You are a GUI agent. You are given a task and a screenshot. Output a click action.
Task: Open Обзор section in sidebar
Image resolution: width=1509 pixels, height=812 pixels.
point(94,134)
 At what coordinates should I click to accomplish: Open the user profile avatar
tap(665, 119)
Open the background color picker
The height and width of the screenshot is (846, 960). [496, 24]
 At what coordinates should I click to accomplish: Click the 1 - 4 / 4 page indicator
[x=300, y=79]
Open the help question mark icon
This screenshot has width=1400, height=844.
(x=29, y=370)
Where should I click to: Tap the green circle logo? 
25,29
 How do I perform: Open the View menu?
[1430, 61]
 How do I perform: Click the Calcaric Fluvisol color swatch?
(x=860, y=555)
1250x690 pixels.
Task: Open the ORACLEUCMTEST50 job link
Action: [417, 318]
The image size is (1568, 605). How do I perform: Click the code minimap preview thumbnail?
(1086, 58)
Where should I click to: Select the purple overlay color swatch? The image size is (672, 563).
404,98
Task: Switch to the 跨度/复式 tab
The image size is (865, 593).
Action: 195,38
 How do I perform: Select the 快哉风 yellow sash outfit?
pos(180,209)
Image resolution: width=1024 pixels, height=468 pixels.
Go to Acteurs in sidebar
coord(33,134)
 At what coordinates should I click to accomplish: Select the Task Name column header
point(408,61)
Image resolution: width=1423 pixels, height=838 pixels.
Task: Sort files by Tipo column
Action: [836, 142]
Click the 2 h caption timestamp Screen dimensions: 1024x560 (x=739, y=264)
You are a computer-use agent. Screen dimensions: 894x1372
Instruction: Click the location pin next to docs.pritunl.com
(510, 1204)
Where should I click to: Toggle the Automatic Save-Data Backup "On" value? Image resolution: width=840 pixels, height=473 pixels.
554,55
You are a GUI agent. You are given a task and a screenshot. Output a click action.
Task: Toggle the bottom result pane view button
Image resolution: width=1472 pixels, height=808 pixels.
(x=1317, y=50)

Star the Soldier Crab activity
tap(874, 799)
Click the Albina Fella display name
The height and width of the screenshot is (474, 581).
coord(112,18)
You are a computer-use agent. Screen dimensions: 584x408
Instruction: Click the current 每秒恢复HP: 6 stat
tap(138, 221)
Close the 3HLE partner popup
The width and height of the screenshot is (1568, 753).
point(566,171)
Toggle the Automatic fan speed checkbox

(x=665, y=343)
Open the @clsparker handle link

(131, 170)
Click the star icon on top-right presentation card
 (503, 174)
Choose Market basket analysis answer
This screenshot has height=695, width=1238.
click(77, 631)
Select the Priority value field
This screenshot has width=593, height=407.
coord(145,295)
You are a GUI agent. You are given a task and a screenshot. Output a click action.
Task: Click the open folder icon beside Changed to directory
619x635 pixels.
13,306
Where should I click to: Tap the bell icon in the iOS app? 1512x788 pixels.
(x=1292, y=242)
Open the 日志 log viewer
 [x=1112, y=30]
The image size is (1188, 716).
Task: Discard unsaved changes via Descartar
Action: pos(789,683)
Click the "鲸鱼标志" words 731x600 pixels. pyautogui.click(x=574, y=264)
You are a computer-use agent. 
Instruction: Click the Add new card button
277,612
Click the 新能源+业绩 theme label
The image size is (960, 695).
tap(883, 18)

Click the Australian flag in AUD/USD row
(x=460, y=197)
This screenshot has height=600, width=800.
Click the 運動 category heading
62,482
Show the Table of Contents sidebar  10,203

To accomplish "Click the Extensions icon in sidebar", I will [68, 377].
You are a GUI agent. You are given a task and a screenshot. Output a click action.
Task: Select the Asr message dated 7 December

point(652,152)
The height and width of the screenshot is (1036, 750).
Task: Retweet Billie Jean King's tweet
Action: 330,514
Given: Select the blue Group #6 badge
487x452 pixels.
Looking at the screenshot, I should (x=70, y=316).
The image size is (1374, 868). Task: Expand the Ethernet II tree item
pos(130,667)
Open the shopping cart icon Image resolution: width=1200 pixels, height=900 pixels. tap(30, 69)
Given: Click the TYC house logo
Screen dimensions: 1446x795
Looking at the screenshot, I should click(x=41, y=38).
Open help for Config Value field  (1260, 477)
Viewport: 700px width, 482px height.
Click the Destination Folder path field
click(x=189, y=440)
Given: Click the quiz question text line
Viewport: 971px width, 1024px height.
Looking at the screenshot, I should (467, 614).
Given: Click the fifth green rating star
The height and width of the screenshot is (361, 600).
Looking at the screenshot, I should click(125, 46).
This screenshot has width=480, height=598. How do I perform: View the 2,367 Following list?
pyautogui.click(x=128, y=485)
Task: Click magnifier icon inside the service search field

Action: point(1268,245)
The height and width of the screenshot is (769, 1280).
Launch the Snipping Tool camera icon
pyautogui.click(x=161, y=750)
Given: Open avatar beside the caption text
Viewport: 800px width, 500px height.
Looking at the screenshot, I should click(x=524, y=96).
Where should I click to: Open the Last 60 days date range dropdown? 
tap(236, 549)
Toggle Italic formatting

● Exercise instructions:
Exact reproduction is required: output the lines from the start of the entries above through the line with "Task: Toggle the".

● Exercise result:
You are a GUI agent. You are given a task and a screenshot. Output a click action.
Task: Open Обзор section in sidebar
Image resolution: width=1509 pixels, height=812 pixels.
point(94,134)
 At what coordinates should I click to accomplish: Open the user profile avatar
tap(665, 119)
Open the background color picker
The height and width of the screenshot is (846, 960). [496, 24]
 At what coordinates should I click to accomplish: Click the 1 - 4 / 4 page indicator
[x=300, y=79]
Open the help question mark icon
This screenshot has width=1400, height=844.
(x=29, y=370)
Where should I click to: Tap the green circle logo? 
25,29
 How do I perform: Open the View menu?
[1430, 61]
 How do I perform: Click the Calcaric Fluvisol color swatch?
(x=860, y=555)
1250x690 pixels.
Task: Open the ORACLEUCMTEST50 job link
Action: [417, 318]
The image size is (1568, 605). How do I perform: Click the code minimap preview thumbnail?
(1086, 58)
Where should I click to: Select the purple overlay color swatch? The image size is (672, 563).
404,98
Task: Switch to the 跨度/复式 tab
The image size is (865, 593).
Action: 195,38
 How do I perform: Select the 快哉风 yellow sash outfit?
pos(180,209)
Image resolution: width=1024 pixels, height=468 pixels.
Go to Acteurs in sidebar
coord(33,134)
 At what coordinates should I click to accomplish: Select the Task Name column header
point(408,61)
Image resolution: width=1423 pixels, height=838 pixels.
Task: Sort files by Tipo column
Action: [836, 142]
Click the 2 h caption timestamp Screen dimensions: 1024x560 (x=739, y=264)
You are a computer-use agent. Screen dimensions: 894x1372
Instruction: Click the location pin next to docs.pritunl.com
(510, 1204)
Where should I click to: Toggle the Automatic Save-Data Backup "On" value? Image resolution: width=840 pixels, height=473 pixels.
554,55
You are a GUI agent. You are given a task and a screenshot. Output a click action.
Task: Toggle the bottom result pane view button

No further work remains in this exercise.